From this some people see emergent themes. While others see nothing, just a bright light.
Better teacher-education means better critical analysis of the world they live in.
What teachers want – from those offering professional development – is actually inductive clarity to make sense of social development. The speed at which information comes really stops reflection if we don’t have the time or cause to stop and wonder.
Do we ask students or teacher to try an unpack a “Tweet”? Should we? Does it matter which one, who from, when it was sent or from where?
Is this a viable literary analysis technique we should teach – even though it’s not directly called for in the syllabus?
- What is the narrative strategy?
- What is the narrator’ s tone?
- The meaning of literature often rides on paying close attention to the voice or tone of a text.

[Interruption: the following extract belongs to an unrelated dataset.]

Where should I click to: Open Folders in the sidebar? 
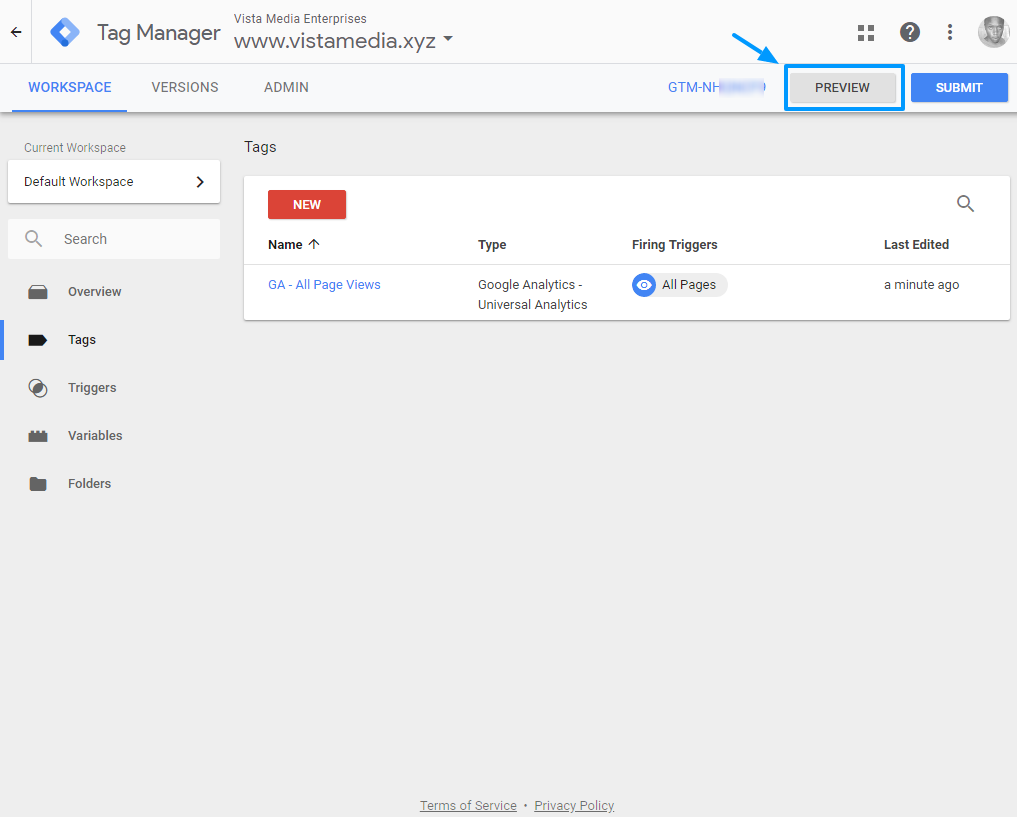coord(89,484)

- Is the narrator reliable? Is s/he ironic?
- Are there multiple narrators?
- Doubles of the narrator?
- Consider the effects of the narration devices themselves?
- Take a large piece of paper and markers (all the same colour – black)
- Pull up a Twitter feed such as #edtech or other popular group-tag and instead of talking about social media for an hour, ask people to create a concept map.
- Draw out circles of the participants, try to categorize what the are saying by adding spurs to ideas.
- Keep building away for half an hour our so and you’ll end up with hundreds of bubbles and lines to ideas, key words and themes.
- Get more paper, just keep writing as tweets appear on the public timeline.
- Now spend another half an hour trying to collapse those into 20% of the size.
- Combine them, create subsets and pull out people, places and things.
- Finally choose the strongest catagory – the one with the most people, the most ideas and the most things … (maths needed).